To my understanding it is well known that if you were to fit Lennard-Jones potentials to quantum calculations, you'd quickly go astray as the interactions depend on the environment the two particles are in. I suppose that all force fields should really then be formulated as a multibody potentials, independent of temperature. However, in classical force fields, one tends not to include potentials that are not "easily understood" (I don't recall seeing anything beyond 4-body potentials, and those are only ever included for bonded interactions), and as such this environmental impact is lost. Now that I've formulated the problem in this way, maybe I should be asking whether the situation could be rectified by allowing the Lennard-Jones coefficients to directly depend on the state variables, such as temperature? How do I know when it is safe to drop the higher terms of the multibody potential expansion?

This might sound esoteric, but it does have real relevance in coarse grained force fields, where one can see aspects of Lennard-Jones that are even more worrisome than the ones described in the previous paragraph.
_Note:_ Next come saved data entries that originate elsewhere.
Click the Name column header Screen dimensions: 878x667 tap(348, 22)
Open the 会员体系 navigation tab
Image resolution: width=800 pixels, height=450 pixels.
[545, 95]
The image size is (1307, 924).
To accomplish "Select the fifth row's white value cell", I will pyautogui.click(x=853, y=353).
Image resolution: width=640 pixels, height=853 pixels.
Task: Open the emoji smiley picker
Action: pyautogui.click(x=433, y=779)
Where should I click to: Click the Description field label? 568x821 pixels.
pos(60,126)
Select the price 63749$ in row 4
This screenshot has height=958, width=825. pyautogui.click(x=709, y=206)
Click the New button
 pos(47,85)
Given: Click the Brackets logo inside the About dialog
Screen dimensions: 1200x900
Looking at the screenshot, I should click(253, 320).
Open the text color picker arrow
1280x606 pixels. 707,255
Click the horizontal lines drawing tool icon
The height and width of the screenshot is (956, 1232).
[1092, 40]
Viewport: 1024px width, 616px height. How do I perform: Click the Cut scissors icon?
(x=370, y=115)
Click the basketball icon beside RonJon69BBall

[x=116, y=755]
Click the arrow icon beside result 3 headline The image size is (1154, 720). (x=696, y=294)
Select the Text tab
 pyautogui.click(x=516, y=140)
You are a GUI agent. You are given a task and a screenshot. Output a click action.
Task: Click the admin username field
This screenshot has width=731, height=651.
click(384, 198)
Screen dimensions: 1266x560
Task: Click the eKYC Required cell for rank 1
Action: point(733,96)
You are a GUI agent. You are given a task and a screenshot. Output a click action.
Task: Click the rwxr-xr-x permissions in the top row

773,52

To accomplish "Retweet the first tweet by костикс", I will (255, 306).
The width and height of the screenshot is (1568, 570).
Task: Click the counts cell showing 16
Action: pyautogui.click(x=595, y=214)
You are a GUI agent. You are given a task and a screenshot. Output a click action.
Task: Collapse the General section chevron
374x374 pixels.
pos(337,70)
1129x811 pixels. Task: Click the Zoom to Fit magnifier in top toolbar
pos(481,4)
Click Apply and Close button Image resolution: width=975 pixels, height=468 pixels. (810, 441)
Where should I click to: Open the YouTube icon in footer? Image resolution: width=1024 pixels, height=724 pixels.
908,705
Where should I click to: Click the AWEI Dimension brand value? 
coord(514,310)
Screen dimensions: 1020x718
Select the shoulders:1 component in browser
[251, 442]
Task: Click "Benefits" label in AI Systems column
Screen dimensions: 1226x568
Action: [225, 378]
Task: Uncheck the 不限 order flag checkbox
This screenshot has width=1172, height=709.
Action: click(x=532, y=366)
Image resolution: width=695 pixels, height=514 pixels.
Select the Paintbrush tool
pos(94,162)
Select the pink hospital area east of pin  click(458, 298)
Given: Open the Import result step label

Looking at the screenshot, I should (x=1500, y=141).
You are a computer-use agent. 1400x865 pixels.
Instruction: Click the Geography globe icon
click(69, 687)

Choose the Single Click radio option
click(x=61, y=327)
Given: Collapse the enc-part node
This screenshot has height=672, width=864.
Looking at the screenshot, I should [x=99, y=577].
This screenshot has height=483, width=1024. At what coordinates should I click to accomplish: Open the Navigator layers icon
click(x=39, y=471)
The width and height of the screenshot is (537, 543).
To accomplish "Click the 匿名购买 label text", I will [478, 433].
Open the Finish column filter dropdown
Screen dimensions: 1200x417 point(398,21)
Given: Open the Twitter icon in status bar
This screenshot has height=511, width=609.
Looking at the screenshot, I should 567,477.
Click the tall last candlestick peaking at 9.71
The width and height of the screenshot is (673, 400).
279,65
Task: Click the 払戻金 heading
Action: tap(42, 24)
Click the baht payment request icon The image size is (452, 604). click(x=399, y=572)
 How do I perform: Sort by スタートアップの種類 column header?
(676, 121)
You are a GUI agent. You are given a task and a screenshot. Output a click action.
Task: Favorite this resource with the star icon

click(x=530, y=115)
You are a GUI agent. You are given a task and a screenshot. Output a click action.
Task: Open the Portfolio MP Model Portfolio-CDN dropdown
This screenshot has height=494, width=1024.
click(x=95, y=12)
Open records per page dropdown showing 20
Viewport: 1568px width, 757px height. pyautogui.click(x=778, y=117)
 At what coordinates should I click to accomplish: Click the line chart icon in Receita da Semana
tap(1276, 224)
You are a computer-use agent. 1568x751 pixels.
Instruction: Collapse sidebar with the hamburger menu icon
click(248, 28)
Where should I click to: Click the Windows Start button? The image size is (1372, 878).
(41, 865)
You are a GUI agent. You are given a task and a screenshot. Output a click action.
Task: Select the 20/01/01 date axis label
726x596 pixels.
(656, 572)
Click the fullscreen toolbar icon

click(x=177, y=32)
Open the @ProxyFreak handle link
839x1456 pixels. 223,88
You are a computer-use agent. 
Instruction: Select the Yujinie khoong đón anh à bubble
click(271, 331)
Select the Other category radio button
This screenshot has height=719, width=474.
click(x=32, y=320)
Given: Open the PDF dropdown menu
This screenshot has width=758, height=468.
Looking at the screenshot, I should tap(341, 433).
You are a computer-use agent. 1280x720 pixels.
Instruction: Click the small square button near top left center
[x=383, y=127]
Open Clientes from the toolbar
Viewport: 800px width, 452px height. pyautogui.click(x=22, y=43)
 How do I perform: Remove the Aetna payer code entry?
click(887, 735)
These coarse grained force fields are a large class of force fields, where each computational bead represents not one atom, but a collection of them. One could for example take four whole water molecules and represent them as an effective Lennard-Jones blob. This has the advantage of accelerating the computations, often by several orders of magnitude. But of course there are downsides: obviously one loses degrees of freedom and therefore dynamical processes and defining time itself become difficult problems. What one usually does retain is a consistent structure (in the sense that g(r) is reproduced correctly), especially so if iterative Boltzmann inversion was used to generate the force field of the coarse grained representation. Now what is very worrying to me is that the thermodynamics seem to be wrong: The newly created force field does not work if you change temperature (and furthermore, the A-A potential changes if a particle of type B is introduced into the mix). One can argue that this is due to the fact that one loses degrees of freedom, and therefore the representation of entropy is wrong. However, all-atom force fields are essentially coarse grained representations of the underlying world of quantum mechanics. This is why I am asking whether I can ever be assured that Lennard-Jones potential should not depend on temperature. Taking into account this entropy argument, can even the multibody representation discussed in the previous paragraph be truly temperature-independent? Is there a rule of thumb as to when I need not to worry about this aspect?